Stored data entries
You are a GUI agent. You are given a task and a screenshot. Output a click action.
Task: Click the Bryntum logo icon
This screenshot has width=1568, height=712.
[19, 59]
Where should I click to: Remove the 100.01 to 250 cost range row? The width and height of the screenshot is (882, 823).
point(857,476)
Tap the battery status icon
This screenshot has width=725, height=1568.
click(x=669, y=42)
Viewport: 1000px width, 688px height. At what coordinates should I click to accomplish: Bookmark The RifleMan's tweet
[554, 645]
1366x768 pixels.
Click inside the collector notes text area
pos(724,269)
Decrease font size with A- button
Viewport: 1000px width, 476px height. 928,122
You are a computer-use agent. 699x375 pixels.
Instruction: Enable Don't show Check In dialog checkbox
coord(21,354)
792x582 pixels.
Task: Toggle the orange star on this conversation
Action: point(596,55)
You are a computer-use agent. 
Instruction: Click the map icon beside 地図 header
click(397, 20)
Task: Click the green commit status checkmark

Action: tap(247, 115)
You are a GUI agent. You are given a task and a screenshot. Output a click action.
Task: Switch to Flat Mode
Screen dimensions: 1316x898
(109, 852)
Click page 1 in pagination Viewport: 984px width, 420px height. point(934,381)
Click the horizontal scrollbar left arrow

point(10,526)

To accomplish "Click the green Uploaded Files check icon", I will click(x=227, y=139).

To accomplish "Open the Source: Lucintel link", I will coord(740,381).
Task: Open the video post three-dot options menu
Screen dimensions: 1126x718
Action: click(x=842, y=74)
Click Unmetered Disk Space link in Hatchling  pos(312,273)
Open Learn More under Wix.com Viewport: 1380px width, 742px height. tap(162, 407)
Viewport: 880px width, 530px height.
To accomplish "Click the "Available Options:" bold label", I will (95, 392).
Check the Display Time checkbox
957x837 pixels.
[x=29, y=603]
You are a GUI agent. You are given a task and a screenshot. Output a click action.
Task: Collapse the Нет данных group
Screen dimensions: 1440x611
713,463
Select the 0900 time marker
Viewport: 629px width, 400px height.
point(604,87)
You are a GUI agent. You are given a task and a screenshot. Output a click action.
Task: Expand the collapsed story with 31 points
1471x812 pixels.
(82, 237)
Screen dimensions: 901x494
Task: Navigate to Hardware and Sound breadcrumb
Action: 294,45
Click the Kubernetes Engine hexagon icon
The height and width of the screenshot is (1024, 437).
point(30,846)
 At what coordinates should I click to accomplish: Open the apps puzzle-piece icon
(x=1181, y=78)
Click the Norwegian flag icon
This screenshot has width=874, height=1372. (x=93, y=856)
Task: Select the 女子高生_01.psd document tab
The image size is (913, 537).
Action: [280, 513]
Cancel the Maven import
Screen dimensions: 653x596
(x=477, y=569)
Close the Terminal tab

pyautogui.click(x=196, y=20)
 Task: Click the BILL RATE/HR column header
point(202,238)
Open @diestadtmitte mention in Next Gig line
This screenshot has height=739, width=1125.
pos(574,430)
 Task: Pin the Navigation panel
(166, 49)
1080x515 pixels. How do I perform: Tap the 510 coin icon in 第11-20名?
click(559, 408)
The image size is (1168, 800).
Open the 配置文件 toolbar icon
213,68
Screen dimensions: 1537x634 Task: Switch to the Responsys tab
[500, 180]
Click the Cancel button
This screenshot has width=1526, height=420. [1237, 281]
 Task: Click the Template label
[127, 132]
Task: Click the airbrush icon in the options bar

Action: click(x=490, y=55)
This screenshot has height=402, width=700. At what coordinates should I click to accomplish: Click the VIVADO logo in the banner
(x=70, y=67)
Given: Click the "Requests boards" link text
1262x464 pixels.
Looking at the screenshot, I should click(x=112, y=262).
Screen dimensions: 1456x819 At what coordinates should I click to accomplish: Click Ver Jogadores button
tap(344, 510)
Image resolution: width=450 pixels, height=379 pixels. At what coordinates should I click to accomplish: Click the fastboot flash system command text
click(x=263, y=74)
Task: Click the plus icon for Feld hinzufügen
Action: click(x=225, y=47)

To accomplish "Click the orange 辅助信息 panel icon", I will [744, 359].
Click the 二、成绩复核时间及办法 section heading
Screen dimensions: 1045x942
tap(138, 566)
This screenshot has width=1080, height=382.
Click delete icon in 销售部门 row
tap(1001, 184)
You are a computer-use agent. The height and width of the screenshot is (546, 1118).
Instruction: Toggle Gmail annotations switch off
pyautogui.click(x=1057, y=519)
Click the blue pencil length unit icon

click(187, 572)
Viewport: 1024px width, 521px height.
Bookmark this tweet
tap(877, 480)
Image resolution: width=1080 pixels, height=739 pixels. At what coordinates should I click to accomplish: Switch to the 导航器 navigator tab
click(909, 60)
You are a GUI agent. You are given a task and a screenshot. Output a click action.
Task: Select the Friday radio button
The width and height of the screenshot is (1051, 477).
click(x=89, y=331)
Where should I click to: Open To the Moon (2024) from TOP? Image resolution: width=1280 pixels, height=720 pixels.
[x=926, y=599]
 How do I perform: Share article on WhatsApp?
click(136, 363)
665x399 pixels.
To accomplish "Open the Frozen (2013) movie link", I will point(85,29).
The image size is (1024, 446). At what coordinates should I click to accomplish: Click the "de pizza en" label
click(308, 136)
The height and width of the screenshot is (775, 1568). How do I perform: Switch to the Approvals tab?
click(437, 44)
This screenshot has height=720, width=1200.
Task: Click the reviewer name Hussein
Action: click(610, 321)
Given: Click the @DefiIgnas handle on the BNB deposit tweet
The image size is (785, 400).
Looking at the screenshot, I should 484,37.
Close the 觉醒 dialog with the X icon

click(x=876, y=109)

● Work required
Extract the complete data, matching each line exactly.

● Result of this exercise
You are a GUI agent. You are given a task and a screenshot. Output a click action.
Task: Click the Bryntum logo icon
This screenshot has width=1568, height=712.
[19, 59]
Where should I click to: Remove the 100.01 to 250 cost range row? The width and height of the screenshot is (882, 823).
point(857,476)
Tap the battery status icon
This screenshot has width=725, height=1568.
click(x=669, y=42)
Viewport: 1000px width, 688px height. At what coordinates should I click to accomplish: Bookmark The RifleMan's tweet
[554, 645]
1366x768 pixels.
Click inside the collector notes text area
pos(724,269)
Decrease font size with A- button
Viewport: 1000px width, 476px height. 928,122
You are a computer-use agent. 699x375 pixels.
Instruction: Enable Don't show Check In dialog checkbox
coord(21,354)
792x582 pixels.
Task: Toggle the orange star on this conversation
Action: point(596,55)
You are a computer-use agent. 
Instruction: Click the map icon beside 地図 header
click(397, 20)
Task: Click the green commit status checkmark

Action: tap(247, 115)
You are a GUI agent. You are given a task and a screenshot. Output a click action.
Task: Switch to Flat Mode
Screen dimensions: 1316x898
(109, 852)
Click page 1 in pagination Viewport: 984px width, 420px height. point(934,381)
Click the horizontal scrollbar left arrow

point(10,526)

To accomplish "Click the green Uploaded Files check icon", I will click(x=227, y=139).

To accomplish "Open the Source: Lucintel link", I will coord(740,381).
Task: Open the video post three-dot options menu
Screen dimensions: 1126x718
Action: click(x=842, y=74)
Click Unmetered Disk Space link in Hatchling  pos(312,273)
Open Learn More under Wix.com Viewport: 1380px width, 742px height. tap(162, 407)
Viewport: 880px width, 530px height.
To accomplish "Click the "Available Options:" bold label", I will (95, 392).
Check the Display Time checkbox
957x837 pixels.
[x=29, y=603]
You are a GUI agent. You are given a task and a screenshot. Output a click action.
Task: Collapse the Нет данных group
Screen dimensions: 1440x611
713,463
Select the 0900 time marker
Viewport: 629px width, 400px height.
point(604,87)
You are a GUI agent. You are given a task and a screenshot. Output a click action.
Task: Expand the collapsed story with 31 points
1471x812 pixels.
(82, 237)
Screen dimensions: 901x494
Task: Navigate to Hardware and Sound breadcrumb
Action: 294,45
Click the Kubernetes Engine hexagon icon
The height and width of the screenshot is (1024, 437).
point(30,846)
 At what coordinates should I click to accomplish: Open the apps puzzle-piece icon
(x=1181, y=78)
Click the Norwegian flag icon
This screenshot has width=874, height=1372. (x=93, y=856)
Task: Select the 女子高生_01.psd document tab
The image size is (913, 537).
Action: [280, 513]
Cancel the Maven import
Screen dimensions: 653x596
(x=477, y=569)
Close the Terminal tab

pyautogui.click(x=196, y=20)
 Task: Click the BILL RATE/HR column header
point(202,238)
Open @diestadtmitte mention in Next Gig line
This screenshot has height=739, width=1125.
pos(574,430)
 Task: Pin the Navigation panel
(166, 49)
1080x515 pixels. How do I perform: Tap the 510 coin icon in 第11-20名?
click(559, 408)
The image size is (1168, 800).
Open the 配置文件 toolbar icon
213,68
Screen dimensions: 1537x634 Task: Switch to the Responsys tab
[500, 180]
Click the Cancel button
This screenshot has width=1526, height=420. [1237, 281]
 Task: Click the Template label
[127, 132]
Task: Click the airbrush icon in the options bar

Action: click(x=490, y=55)
This screenshot has height=402, width=700. At what coordinates should I click to accomplish: Click the VIVADO logo in the banner
(x=70, y=67)
Given: Click the "Requests boards" link text
1262x464 pixels.
Looking at the screenshot, I should click(x=112, y=262).
Screen dimensions: 1456x819 At what coordinates should I click to accomplish: Click Ver Jogadores button
tap(344, 510)
Image resolution: width=450 pixels, height=379 pixels. At what coordinates should I click to accomplish: Click the fastboot flash system command text
click(x=263, y=74)
Task: Click the plus icon for Feld hinzufügen
Action: click(x=225, y=47)

To accomplish "Click the orange 辅助信息 panel icon", I will [744, 359].
Click the 二、成绩复核时间及办法 section heading
Screen dimensions: 1045x942
tap(138, 566)
This screenshot has width=1080, height=382.
Click delete icon in 销售部门 row
tap(1001, 184)
You are a computer-use agent. The height and width of the screenshot is (546, 1118).
Instruction: Toggle Gmail annotations switch off
pyautogui.click(x=1057, y=519)
Click the blue pencil length unit icon

click(187, 572)
Viewport: 1024px width, 521px height.
Bookmark this tweet
tap(877, 480)
Image resolution: width=1080 pixels, height=739 pixels. At what coordinates should I click to accomplish: Switch to the 导航器 navigator tab
click(909, 60)
You are a GUI agent. You are given a task and a screenshot. Output a click action.
Task: Select the Friday radio button
The width and height of the screenshot is (1051, 477).
click(x=89, y=331)
Where should I click to: Open To the Moon (2024) from TOP? Image resolution: width=1280 pixels, height=720 pixels.
[x=926, y=599]
 How do I perform: Share article on WhatsApp?
click(136, 363)
665x399 pixels.
To accomplish "Open the Frozen (2013) movie link", I will point(85,29).
The image size is (1024, 446). At what coordinates should I click to accomplish: Click the "de pizza en" label
click(308, 136)
The height and width of the screenshot is (775, 1568). How do I perform: Switch to the Approvals tab?
click(437, 44)
This screenshot has height=720, width=1200.
Task: Click the reviewer name Hussein
Action: click(610, 321)
Given: Click the @DefiIgnas handle on the BNB deposit tweet
The image size is (785, 400).
Looking at the screenshot, I should 484,37.
Close the 觉醒 dialog with the X icon

click(x=876, y=109)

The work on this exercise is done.